Test plan components
This
section of the text will discuss the basic test plan components as described in
IEEE Std 829-1983 [5]. They are shown in Figure 7.2. These components should
appear in the master test plan and in each of the levelbased test plans (unit,
integration, etc.) with the appropriate amount of detail. The reader should
note that some items in a test plan may appear in other related documents, for
example, the project plan. References to such documents should be included in
the test plan, or a copy of the appropriate section of the document should be
attached to the test plan.
1 . Test Plan Identifier
Each test
plan should have a unique identifier so that it can be associated with a
specific project and become a part of the project history. The project history
and all project-related items should be stored in a project database or come
under the control of a configuration management system. Organizational
standards should describe the format for the test plan identifier and how to
specify versions, since the test plan, like all other software items, is not written
in stone and is subject to change. A mention was made of a configuration
management system. This is a tool that supports change management. It is
essential for any software project and allows for orderly change control. If a
configuration management system is used, the test plan identifier can serve to
identify it as a configuration item .

------------------------------------------------

▶ _WHAT IS BEING ASKED_: Reproduce the passage on test plan components word for word, starting at "1 . Test Plan" and ending at "configuration item .".

▶ _DATA_:
------------------------------------------------

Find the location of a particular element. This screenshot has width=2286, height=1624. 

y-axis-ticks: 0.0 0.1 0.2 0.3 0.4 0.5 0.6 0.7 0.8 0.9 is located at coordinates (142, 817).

------------------------------------------------

▶ _ANSWER_:
1 . Test Plan Identifier
Each test
plan should have a unique identifier so that it can be associated with a
specific project and become a part of the project history. The project history
and all project-related items should be stored in a project database or come
under the control of a configuration management system. Organizational
standards should describe the format for the test plan identifier and how to
specify versions, since the test plan, like all other software items, is not written
in stone and is subject to change. A mention was made of a configuration
management system. This is a tool that supports change management. It is
essential for any software project and allows for orderly change control. If a
configuration management system is used, the test plan identifier can serve to
identify it as a configuration item .